The exercise -
Copy the entries from the line with "Task: Click the calendar" up to and including the line with "Action: pos(556,77)", substituting "Switch" for every "Toggle" and changing nothing else.

Provided material -
————

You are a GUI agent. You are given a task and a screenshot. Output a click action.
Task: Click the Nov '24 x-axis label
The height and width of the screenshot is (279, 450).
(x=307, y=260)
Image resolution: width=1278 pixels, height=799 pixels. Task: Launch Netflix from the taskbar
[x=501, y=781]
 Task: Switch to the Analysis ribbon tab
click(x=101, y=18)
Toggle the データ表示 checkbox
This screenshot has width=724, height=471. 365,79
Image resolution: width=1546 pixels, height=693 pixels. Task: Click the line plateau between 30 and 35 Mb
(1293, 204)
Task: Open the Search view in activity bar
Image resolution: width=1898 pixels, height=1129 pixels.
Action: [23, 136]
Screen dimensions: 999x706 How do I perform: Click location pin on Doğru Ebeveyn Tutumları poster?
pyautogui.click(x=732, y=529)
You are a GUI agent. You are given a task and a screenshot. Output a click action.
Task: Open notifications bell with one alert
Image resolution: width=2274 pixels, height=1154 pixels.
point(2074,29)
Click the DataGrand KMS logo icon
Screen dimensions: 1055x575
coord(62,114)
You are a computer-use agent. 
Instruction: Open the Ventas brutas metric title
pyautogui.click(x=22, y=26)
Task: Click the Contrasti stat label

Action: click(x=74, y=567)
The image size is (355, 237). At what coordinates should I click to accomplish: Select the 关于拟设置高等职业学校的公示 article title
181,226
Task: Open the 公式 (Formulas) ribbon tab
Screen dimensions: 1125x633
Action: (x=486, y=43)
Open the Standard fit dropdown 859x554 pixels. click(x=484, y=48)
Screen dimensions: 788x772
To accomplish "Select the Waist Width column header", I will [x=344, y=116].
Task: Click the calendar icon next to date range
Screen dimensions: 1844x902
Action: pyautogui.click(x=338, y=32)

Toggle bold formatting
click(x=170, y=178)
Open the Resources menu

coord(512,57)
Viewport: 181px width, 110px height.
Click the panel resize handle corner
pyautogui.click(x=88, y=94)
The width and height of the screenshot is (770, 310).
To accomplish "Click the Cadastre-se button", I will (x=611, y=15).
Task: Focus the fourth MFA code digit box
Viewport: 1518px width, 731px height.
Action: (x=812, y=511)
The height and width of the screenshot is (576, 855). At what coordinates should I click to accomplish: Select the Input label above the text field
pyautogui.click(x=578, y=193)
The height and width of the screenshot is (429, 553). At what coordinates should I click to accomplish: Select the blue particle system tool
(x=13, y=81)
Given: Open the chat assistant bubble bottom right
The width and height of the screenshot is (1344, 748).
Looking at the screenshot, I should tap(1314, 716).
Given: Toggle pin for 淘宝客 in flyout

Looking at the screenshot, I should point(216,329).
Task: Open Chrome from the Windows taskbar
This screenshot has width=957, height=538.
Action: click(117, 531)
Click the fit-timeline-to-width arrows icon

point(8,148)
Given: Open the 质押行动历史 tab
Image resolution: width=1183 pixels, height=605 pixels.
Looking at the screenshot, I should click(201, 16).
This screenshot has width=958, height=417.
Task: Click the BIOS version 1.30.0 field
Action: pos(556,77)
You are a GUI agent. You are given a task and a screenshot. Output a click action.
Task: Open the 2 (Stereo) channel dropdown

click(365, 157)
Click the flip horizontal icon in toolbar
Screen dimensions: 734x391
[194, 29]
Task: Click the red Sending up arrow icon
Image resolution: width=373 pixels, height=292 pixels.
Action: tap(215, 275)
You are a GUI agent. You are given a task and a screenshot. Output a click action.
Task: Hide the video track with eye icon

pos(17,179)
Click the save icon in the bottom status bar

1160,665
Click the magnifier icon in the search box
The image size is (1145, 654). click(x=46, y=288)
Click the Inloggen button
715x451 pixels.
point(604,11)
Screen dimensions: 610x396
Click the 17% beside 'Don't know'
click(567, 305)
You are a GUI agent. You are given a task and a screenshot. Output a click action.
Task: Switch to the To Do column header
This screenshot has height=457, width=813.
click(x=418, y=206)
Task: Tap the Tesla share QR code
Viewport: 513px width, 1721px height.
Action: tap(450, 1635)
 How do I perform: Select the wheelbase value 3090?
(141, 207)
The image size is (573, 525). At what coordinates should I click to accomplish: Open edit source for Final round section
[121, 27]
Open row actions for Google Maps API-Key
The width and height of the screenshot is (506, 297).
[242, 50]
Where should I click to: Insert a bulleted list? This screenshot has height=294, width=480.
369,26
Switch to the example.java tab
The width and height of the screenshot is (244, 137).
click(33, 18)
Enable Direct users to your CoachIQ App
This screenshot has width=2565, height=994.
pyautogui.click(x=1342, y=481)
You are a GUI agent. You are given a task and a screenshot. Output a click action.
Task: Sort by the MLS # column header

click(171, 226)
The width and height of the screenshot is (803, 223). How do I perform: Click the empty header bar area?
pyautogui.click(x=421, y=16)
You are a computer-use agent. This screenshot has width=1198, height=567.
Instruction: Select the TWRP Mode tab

————

Solved exercise -
Task: Click the calendar icon next to date range
Screen dimensions: 1844x902
Action: pyautogui.click(x=338, y=32)

Switch bold formatting
click(x=170, y=178)
Open the Resources menu

coord(512,57)
Viewport: 181px width, 110px height.
Click the panel resize handle corner
pyautogui.click(x=88, y=94)
The width and height of the screenshot is (770, 310).
To accomplish "Click the Cadastre-se button", I will (x=611, y=15).
Task: Focus the fourth MFA code digit box
Viewport: 1518px width, 731px height.
Action: (x=812, y=511)
The height and width of the screenshot is (576, 855). At what coordinates should I click to accomplish: Select the Input label above the text field
pyautogui.click(x=578, y=193)
The height and width of the screenshot is (429, 553). At what coordinates should I click to accomplish: Select the blue particle system tool
(x=13, y=81)
Given: Open the chat assistant bubble bottom right
The width and height of the screenshot is (1344, 748).
Looking at the screenshot, I should tap(1314, 716).
Given: Switch pin for 淘宝客 in flyout

Looking at the screenshot, I should point(216,329).
Task: Open Chrome from the Windows taskbar
This screenshot has width=957, height=538.
Action: click(117, 531)
Click the fit-timeline-to-width arrows icon

point(8,148)
Given: Open the 质押行动历史 tab
Image resolution: width=1183 pixels, height=605 pixels.
Looking at the screenshot, I should click(201, 16).
This screenshot has width=958, height=417.
Task: Click the BIOS version 1.30.0 field
Action: pos(556,77)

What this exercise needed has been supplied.